A.$\, 17\quad \quad$ B.$\, 18\quad \quad$ C.$\, 19\quad \quad$ D.$\, 20\quad \quad$
My approach: Notice that $a_{n-1} a_{n-2}={a_n \over a_{n-2}}$. So, $a_1 a_2 \cdots a_k$ is equal to ${a_{k+1} \over a_1}$ when $k$ is even and ${a_k^2 \over a_1}$ when $k$ is odd. But, I'm stuck here. Any ideas on how to progress further? (The answer is $17$, if that helps.)
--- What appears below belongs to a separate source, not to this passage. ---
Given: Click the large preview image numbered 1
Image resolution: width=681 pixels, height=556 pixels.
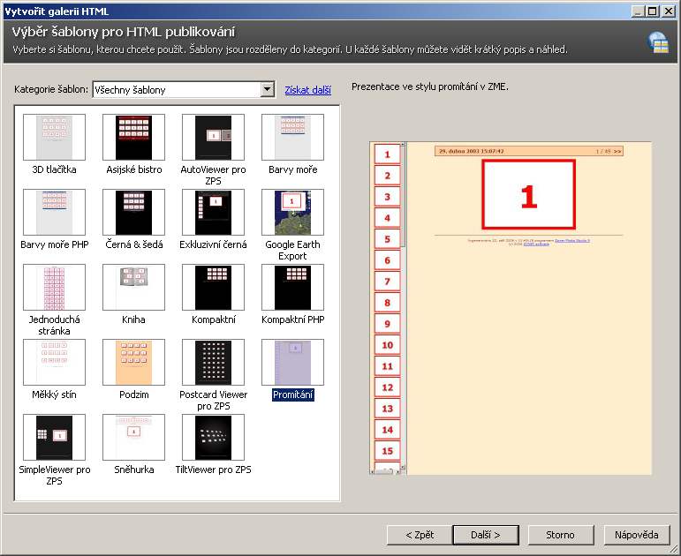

Hint notice the powers of $2$ the power in $a_2$ is $a_2=a_1.2-1$ in $a_3=a_2.2+1$ then in $a_4=a_3.2-1$ and then this goes on like $a_n=a_{n-1}.2\pm 1$ where $n$ decides whether it's plus or minus depending on odd or even number which I have explained above. So now this sum of powers should be divisible by $19$ to get an integer so some of first powers are $1,1,3,5,11,21..$ hope you can do it then. I think rather than going rigorously we can use this way and do calculations easily as powers are small.